» Provided entries:
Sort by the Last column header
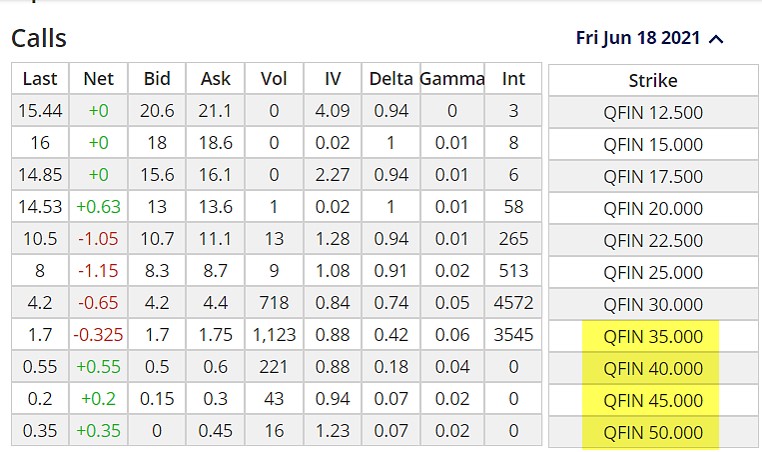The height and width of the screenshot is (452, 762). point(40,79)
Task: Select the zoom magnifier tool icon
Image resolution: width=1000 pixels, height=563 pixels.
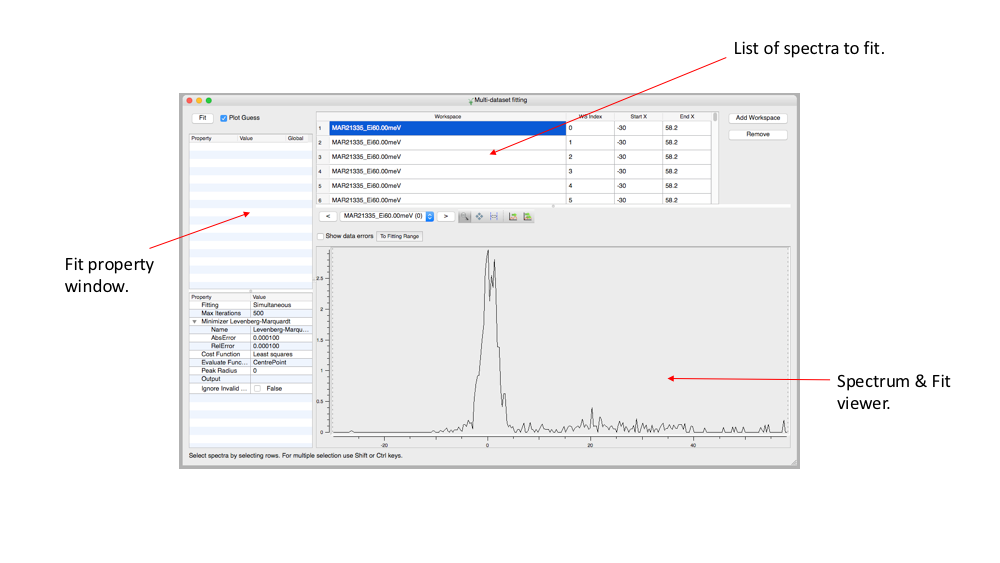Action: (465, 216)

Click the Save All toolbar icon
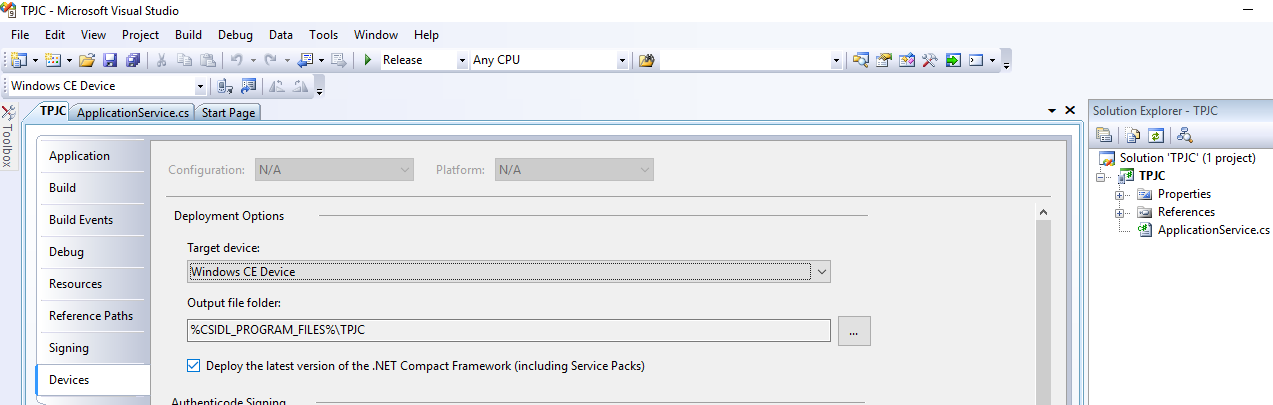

* * *

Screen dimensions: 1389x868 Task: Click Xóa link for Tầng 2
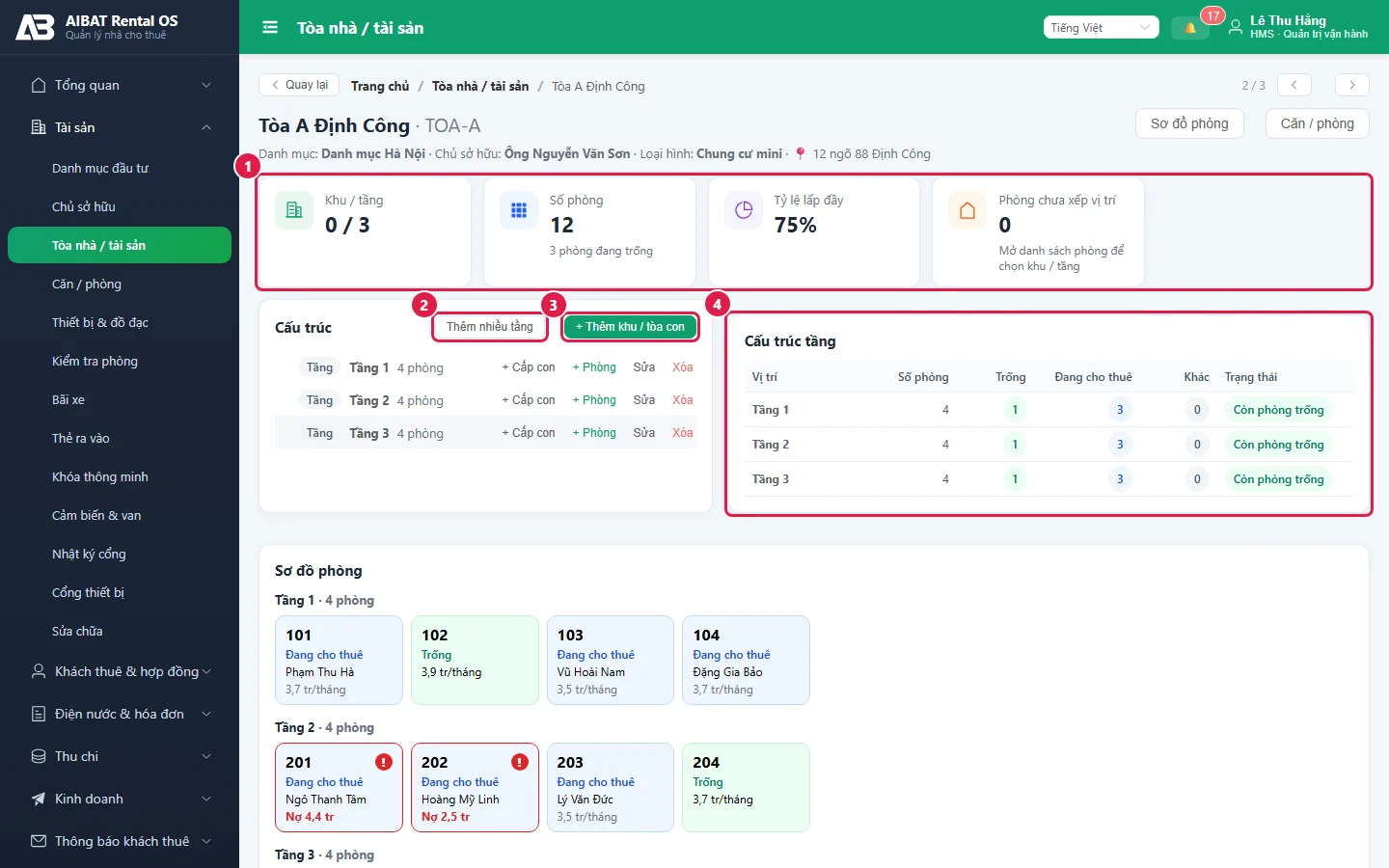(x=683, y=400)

» What is required: Look through the material above. Transcribe exactly the lines between the ones with "Sort by the Last column header" and "Click the Save All toolbar icon", inclusive, and keep pictures out.

» Answer for the task:
Sort by the Last column header
The height and width of the screenshot is (452, 762). point(40,79)
Task: Select the zoom magnifier tool icon
Image resolution: width=1000 pixels, height=563 pixels.
Action: (465, 216)

Click the Save All toolbar icon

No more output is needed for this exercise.